Owning the loneliness

This is my love letter to all of you who own the loneliness that Vanier observes as an inescapable part of being human. I feel strongly that he, along with Porchia, wrote love letters to all of us as a reminder that in our loneliness, we are not alone.

This article represents the opinions, thoughts, and experiences of the author; none of this content has been paid for by any advertiser. The MultipleSclerosis.net team does not recommend or endorse any products or treatments discussed herein. Learn more about how we maintain editorial integrity here.

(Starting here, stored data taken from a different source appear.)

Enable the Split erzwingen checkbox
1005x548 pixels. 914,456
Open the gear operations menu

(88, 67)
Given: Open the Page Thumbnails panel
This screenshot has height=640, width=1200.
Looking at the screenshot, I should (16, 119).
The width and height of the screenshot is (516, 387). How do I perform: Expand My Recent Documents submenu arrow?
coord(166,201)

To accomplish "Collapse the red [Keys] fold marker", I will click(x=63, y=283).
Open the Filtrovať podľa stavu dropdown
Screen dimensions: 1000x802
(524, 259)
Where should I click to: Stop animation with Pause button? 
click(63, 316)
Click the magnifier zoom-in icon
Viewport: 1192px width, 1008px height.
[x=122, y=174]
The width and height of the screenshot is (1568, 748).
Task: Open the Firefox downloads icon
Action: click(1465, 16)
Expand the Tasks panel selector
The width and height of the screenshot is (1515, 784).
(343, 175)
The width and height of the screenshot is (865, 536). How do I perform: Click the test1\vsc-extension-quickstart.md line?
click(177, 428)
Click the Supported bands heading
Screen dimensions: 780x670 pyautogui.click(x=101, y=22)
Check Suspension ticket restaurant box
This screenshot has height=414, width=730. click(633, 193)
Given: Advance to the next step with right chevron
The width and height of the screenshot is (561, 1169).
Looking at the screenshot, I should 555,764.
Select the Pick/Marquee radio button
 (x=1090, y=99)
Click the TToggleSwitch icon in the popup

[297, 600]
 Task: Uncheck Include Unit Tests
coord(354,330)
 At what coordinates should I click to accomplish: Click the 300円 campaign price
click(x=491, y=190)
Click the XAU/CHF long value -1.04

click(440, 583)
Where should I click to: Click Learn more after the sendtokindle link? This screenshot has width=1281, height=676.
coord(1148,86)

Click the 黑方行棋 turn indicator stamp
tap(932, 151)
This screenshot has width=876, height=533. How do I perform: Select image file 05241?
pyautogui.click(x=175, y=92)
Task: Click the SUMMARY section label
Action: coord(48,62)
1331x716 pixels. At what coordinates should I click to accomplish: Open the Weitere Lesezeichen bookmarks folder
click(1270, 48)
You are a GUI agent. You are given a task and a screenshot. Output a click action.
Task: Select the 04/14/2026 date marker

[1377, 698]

  1. Porchia, Antonio. Antonio Porchia Quotes. https://www.goodreads.com/author/quotes/378433.Antonio_Porchia
  2. Porchia, Antonio. VOICES. Translation and introduction copyright 2003 by W.S. Merwin. Copper Canyon Press, Port Townsend, WA. Pub. 2003.
  3. Vanier, Jean. BECOMING HUMAN. Paulist Press, New York/Mahwah, NJ. Copyright 1998 by Jean Vanier and the Canadian Broadcasting Corporation. This edition published 2008 in association with House of Anansi Press, Inc.

Comments

  • Janus Galante moderator
    4 weeks ago

    Kim,
    this to me, is a beautiful, if not plaintive reminder of what it is to be human.
    In the paragraph: What it Means to be Truly Human,
    “We cry out only when there is hope that someone will hear us,”
    and that is why I especially appreciate this community.
    No matter what is going on in each of our lives for the good or for the bad. We do have a voice. We have somewhere to turn, somewhere to go when at times it seems like we cannot possibly go through another moment with this disease.
    We all meet here for the same reason, and though each of our experiences differ, we all understand, and we all know that our strength comes through hearing, and being here for each other.